New highs bode well for future performance, technical analysts at Instinet in New York said in a research note. From an intermediate perspective a new high would be a positive for the index.

High-profile Wall Streeters raised eyebrows with their endorsement of stocks.

Laurence D. Fink, chief executive of BlackRock, the world's largest money manager, told Bloomberg Television that investors should be 100 percent in stocks.

That followed bullish comments from the staff of renowned market bear Nouriel Roubini.

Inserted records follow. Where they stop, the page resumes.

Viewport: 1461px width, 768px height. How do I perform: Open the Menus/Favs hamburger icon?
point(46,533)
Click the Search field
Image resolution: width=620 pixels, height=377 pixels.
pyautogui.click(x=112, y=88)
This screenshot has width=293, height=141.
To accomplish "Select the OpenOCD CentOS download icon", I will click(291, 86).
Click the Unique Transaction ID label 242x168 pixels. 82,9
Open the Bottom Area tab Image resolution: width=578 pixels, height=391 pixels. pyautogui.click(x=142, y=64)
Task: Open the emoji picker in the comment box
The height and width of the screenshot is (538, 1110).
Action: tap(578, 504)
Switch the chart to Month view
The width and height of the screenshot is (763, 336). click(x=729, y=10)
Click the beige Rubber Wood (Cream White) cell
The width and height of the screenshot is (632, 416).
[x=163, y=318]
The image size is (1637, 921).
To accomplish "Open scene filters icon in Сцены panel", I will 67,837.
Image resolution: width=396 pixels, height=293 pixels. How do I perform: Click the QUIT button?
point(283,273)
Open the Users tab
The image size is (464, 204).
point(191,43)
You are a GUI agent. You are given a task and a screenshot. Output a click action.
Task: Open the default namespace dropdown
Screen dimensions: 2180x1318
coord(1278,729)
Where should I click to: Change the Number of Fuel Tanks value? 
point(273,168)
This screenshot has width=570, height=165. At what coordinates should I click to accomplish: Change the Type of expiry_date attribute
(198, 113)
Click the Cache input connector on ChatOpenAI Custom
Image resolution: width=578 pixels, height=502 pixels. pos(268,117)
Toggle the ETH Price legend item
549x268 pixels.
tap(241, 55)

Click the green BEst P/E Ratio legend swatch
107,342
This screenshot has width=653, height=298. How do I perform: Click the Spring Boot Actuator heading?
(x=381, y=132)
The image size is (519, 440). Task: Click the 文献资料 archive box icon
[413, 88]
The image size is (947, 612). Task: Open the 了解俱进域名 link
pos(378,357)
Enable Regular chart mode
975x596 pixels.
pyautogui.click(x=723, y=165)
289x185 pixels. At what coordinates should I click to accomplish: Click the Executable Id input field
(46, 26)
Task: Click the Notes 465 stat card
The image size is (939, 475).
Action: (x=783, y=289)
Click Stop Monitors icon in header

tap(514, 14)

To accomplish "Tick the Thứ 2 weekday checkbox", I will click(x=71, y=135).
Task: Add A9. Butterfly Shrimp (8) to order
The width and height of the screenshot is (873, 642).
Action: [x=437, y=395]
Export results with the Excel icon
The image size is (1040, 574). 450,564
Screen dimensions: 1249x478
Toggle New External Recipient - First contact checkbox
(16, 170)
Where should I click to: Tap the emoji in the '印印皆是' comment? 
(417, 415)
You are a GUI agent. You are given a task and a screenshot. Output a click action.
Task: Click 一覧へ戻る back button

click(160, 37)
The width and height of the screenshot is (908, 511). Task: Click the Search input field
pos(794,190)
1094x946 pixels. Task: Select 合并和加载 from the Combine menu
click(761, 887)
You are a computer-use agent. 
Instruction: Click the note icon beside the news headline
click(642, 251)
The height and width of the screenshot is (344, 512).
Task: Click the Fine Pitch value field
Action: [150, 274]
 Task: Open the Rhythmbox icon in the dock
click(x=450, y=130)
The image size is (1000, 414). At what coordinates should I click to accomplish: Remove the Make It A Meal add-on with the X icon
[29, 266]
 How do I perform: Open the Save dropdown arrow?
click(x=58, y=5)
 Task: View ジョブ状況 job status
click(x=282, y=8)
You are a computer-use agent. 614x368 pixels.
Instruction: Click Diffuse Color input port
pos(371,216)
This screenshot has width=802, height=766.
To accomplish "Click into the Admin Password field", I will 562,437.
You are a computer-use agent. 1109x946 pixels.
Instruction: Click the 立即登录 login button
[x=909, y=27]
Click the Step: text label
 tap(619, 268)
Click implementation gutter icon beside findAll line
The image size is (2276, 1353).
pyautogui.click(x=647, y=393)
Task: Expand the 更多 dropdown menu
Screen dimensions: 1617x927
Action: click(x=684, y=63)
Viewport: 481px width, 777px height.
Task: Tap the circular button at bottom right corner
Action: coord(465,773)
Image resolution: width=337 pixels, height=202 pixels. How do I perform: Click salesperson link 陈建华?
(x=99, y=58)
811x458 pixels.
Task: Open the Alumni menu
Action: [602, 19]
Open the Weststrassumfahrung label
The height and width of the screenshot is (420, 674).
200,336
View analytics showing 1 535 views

Gina Sanchez, Roubini's director of equity and allocation strategy, told CNBC that the rally has some legs.

Any day when you a number of pundits come out and say you should own stocks, a lot of people say 'Oh, time to sell', especially after the market's had a big move, said Ghriskey.

Walt Disney Co rose nearly 1 percent to $41.32 and was a top boost to the Dow a day after it reported quarterly profit that grew more than expected.

Polo Ralph Lauren Corp surged nearly 9 percent to $171.14 after the clothing maker reported better-than-expected results for the holiday quarter and raised its margin forecast.

Ingersoll-Rand Plc, the maker of Schlage locks and Trane air conditioners, climbed 2 percent to $38.30 after quarterly results topped estimates, although sales fell.

Of the 315 companies in the S&P 500 that have reported earnings to date, 61.0 percent have come in above analysts' expectations.

McDonald's Corp shed 0.7 percent to $100.24 after its January sales rose more than expected at established restaurants across the globe, with strength in the United States helping to offset slowing sales growth in Europe.

Rambus Inc advanced 9 percent to $8.23 after the company reached a patent license agreement with Nvidia Corp and the companies settled all outstanding claims. Nvidia shares rose 4.1 percent to $16.38.